[Opening Supplied data section]
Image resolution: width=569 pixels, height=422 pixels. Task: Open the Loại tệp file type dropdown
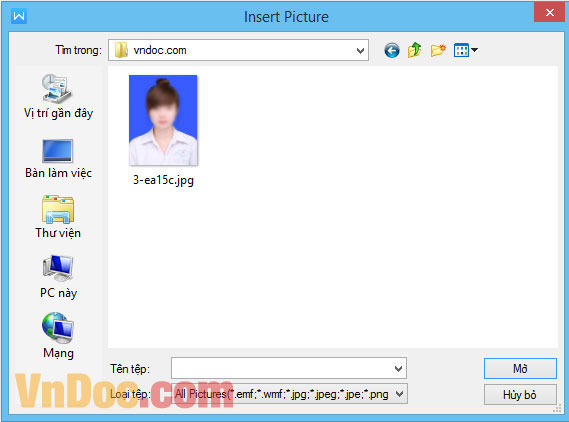click(289, 394)
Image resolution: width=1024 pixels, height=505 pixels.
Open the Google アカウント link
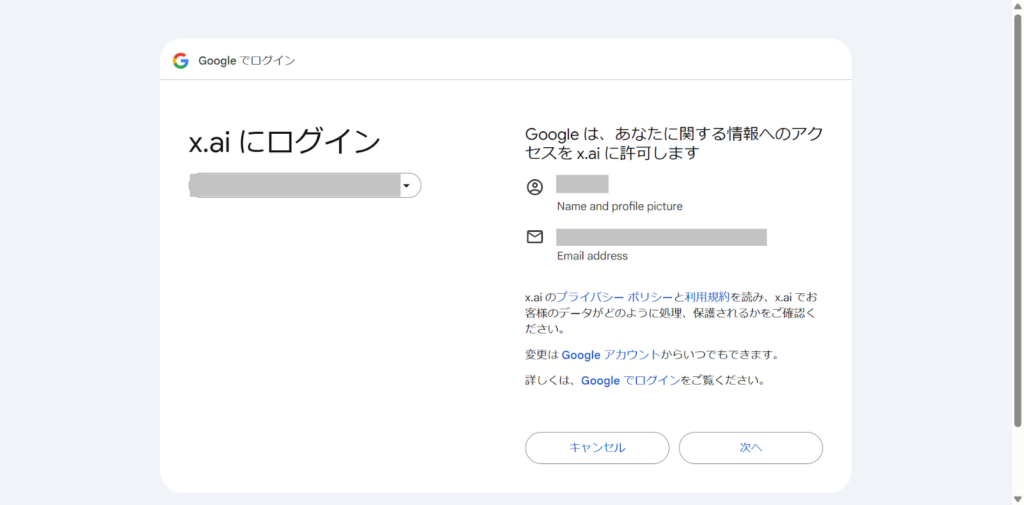tap(611, 355)
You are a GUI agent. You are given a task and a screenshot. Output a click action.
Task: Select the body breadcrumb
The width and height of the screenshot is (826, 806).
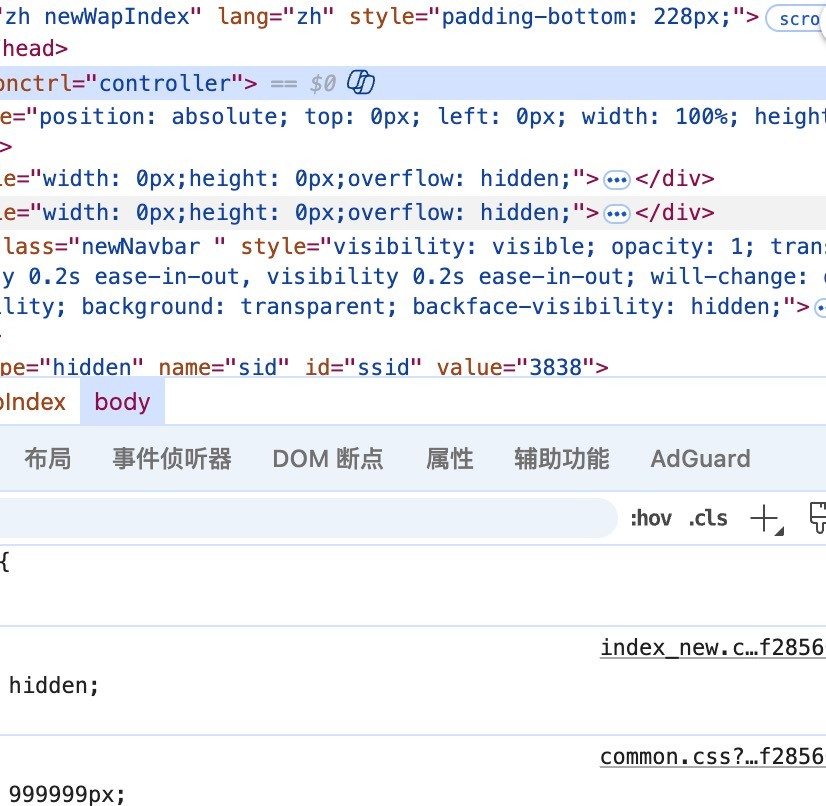point(122,402)
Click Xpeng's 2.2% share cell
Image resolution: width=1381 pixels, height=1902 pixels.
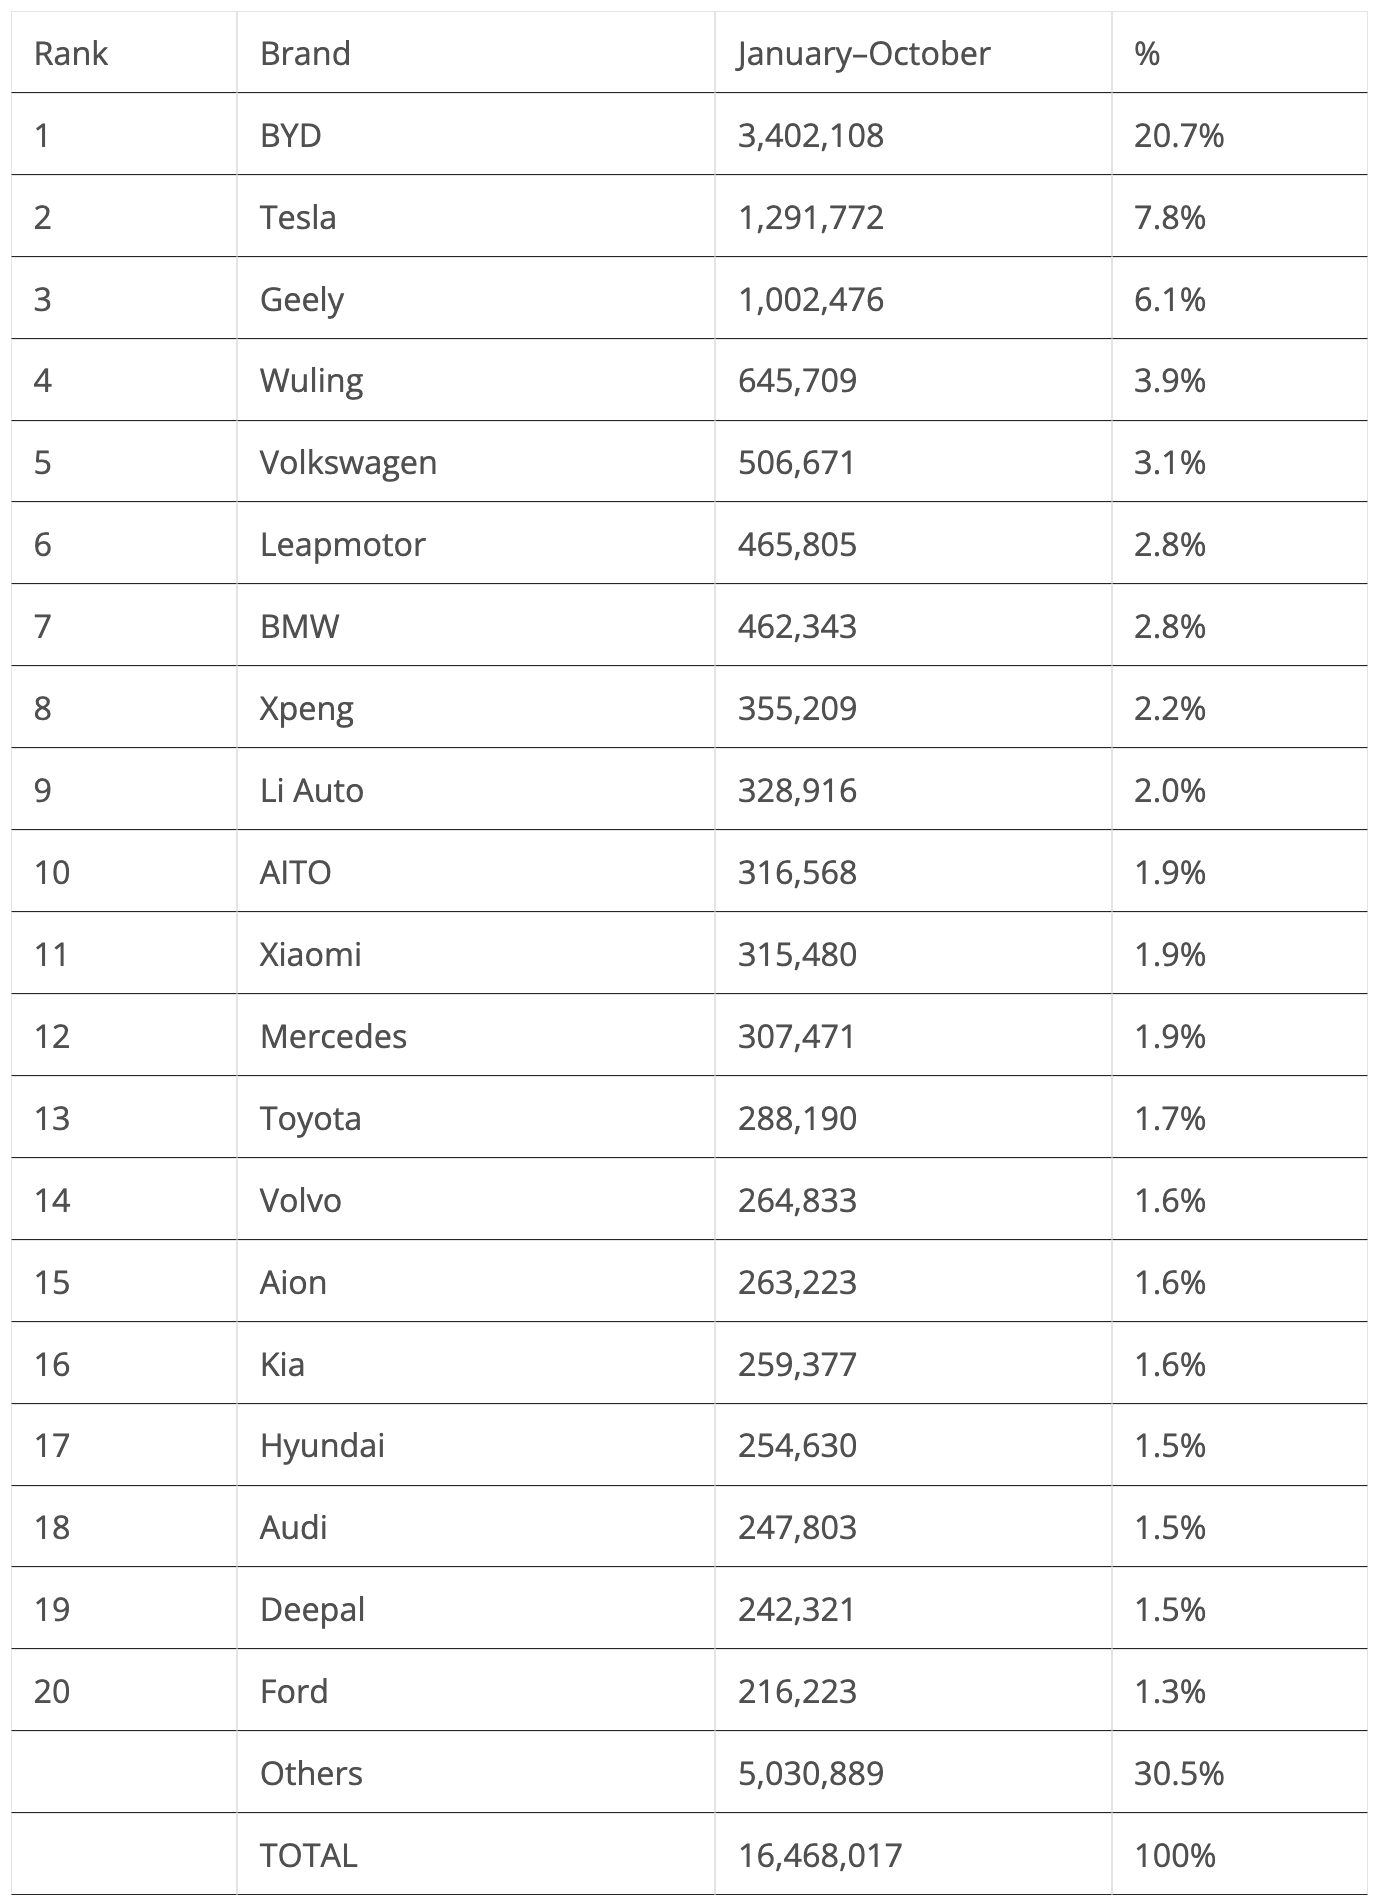pos(1169,708)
[Closing Supplied data section]
## [About this exercise]
When you reach the line containing "The width and" in the records above, write out that line and every line after it through the end, exactly, but omit the pictures.

## [Result]
The width and height of the screenshot is (826, 806).
point(122,402)
Click Xpeng's 2.2% share cell
Image resolution: width=1381 pixels, height=1902 pixels.
pos(1169,708)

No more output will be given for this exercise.